The Serbian Commission for Protection of Competition has published its Annual Report for 2012. Because the Commission publishes its decisions and opinions randomly, the report offers an informative scan of the authority’s activities in the course of the previous year.
Commitment decisions
The Commission has rendered three decisions on suspension of proceedings under Article 58 of the Law on Protection of Competition following the commitments offered by the investigated undertakings. The cases concern: alleged abuse of dominance by a public enterprise for maintenance of residential and business premises; alleged fixing of minimum prices of certain engineering services by the Serbian Chamber of Engineers; and an allegedly restrictive horizontal agreement entered into by three insurance companies in the context of a joint bid in a public procurement procedure, respectively. The Commission agreed to suspend the proceedings in these cases because the companies under investigations had ceased the challenged practices and the Commission found that breaches of competition were not significantInfringement decisions
In the abuse of dominance arena, the report summarizes the Commission’s findings of abuse on the wholesale market of industrial ice-cream by Frikom, abuse on the market of purchase of raw milk by Imlek and Subotička mlekara, and abuse on the market of cross-border money transfers by Eki Transfers. The latter two decisions were rendered in repeated proceedings, on the heels of the quashing of the Commission’s initial decisions by the Administrative Court. In the new proceedings, the Commission again established that the undertakings had abused their respective dominant positions. Imlek and Subotička mlekara escaped fines due to the expiry of the statute of limitations. In Eki Transfers, the Commission imposed fine even though the infringement itself had been determined in the proceedings conducted under the old Law on Protection of Competition of 2005 when the Commission did not have the power to issue fines.
The Report describes two decisions on restrictive agreements (Idea-Grand Prom and Idea-Swisslion), both concerning resale price maintenance. The decisions were delivered after the Administrative Court remanded the respective cases to the Commission following successful judicial challenges. In the repeated proceedings, the Commission re-established infringements. In Idea-Grand Prom case, the Commission followed the instruction of the Administrative Court and fined Grand Prom only, while acknowledging the immunity of Idea as a result of a leniency application. In Idea-Swisslion case, the Commission afforded leniency to both parties to the restrictive agreement (in the initial decision, the Commission fined Idea with EUR 4.4 million).
Individual exemptions
According to the 2012 Annual Report, the Commission granted 13 requests for individual exemption from the prohibition of restrictive agreements. Two of the exempted agreements were consortium agreements for the purpose of joint participation in public procurement procedures, while 11 exemptions pertained to distribution agreements. In one reported case, the Commission found that the agreement sought to be exempted was in fact not restrictive.
Concentrations
Statistics provided in the report suggest that the turnover thresholds for mandatory concentration filing under the Serbian law are too low and catch a significant number of transactions which do not raise any competition concern on the Serbian market.

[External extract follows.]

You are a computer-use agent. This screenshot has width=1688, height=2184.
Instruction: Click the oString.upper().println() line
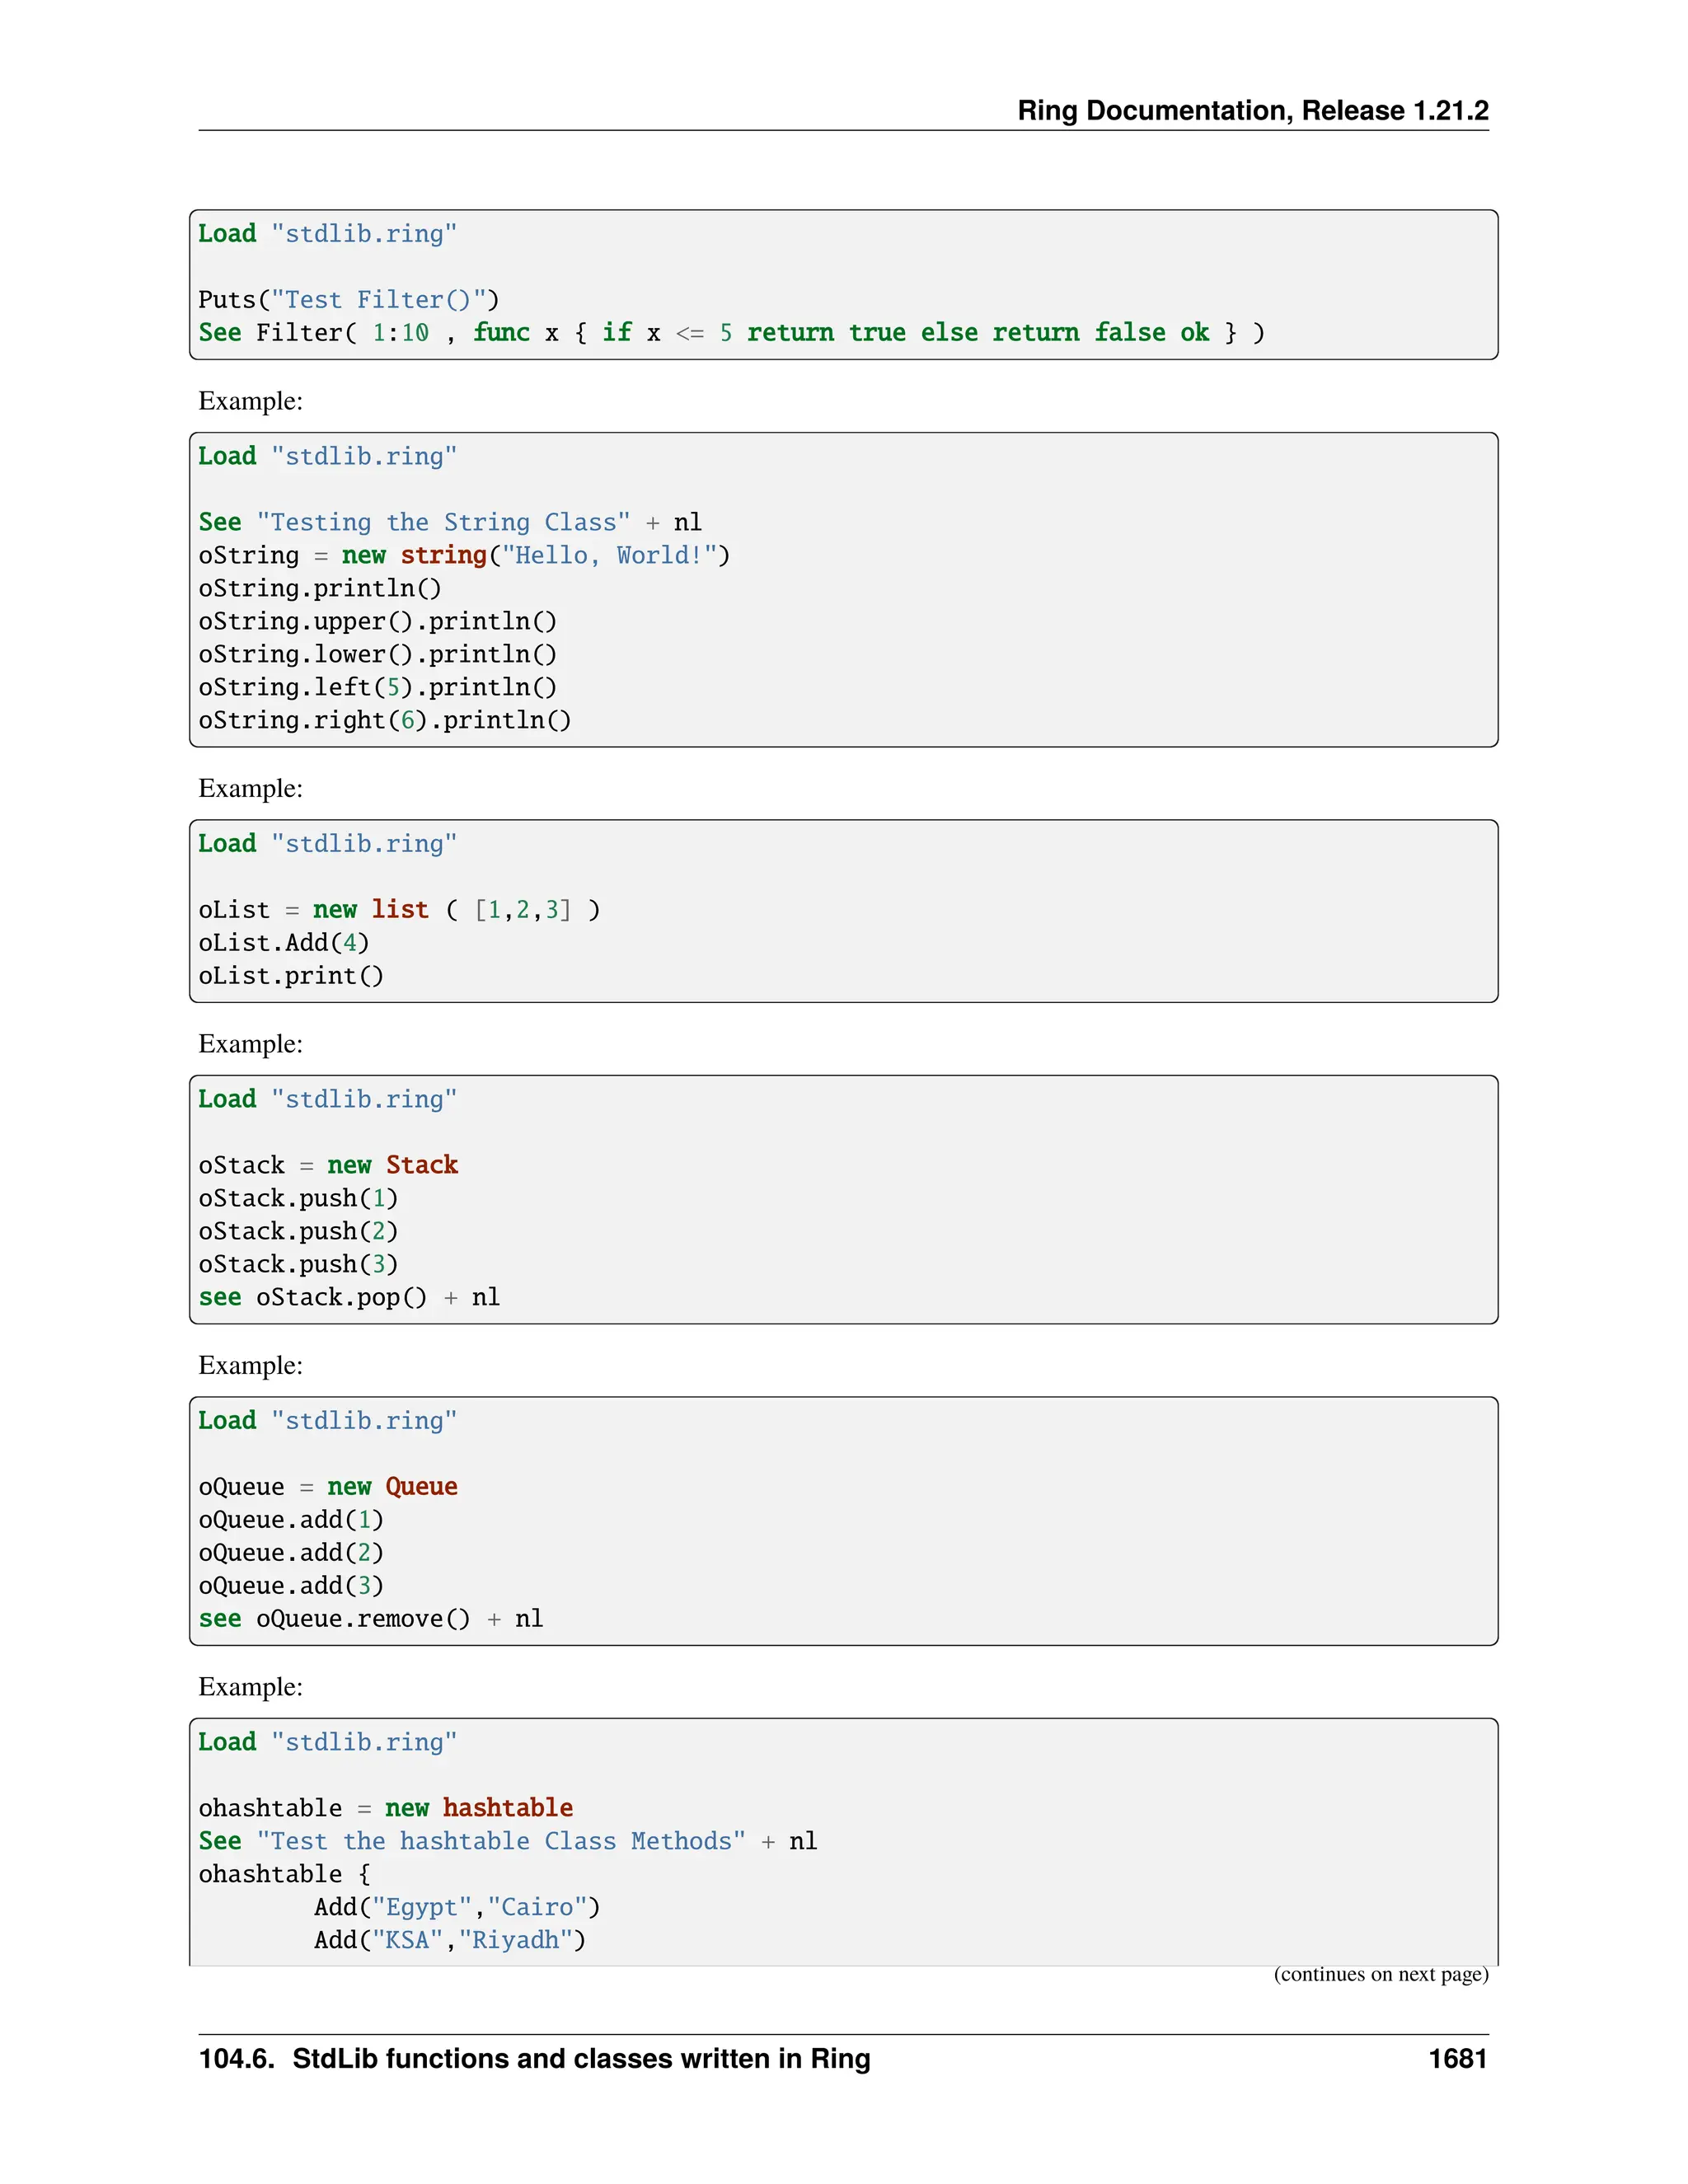[377, 621]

In 2012, the Commission issued 105 decisions in merger control proceedings. Majority of filings pertained to acquisitions taking place outside Serbia. The Commission reached decisions on the merits in 97 cases. In 94 of those cases, the Commission cleared mergers in summary proceedings. In three cases, the Commission approved concentrations conditionally. In Štampa Sistem– Futura Plus in bankruptcy, the Commission accepted behavioral measure proposed by the applicant (not to increase points of sale in seven municipalities). In Centrosinergija – Lanus, the acquisition was conditioned by both a structural measure (divestment of a part of the business) and the measures of behavioral nature (concerning rebate policy towards customers and conclusion of sub-distribution agreements for sale of top-ups for mobile phones). In Sunoko (proposed takeover of Hellenic Sugar by Serbian Sunoko), the Commission initially prohibited and subsequently conditionally approved the proposed concentration.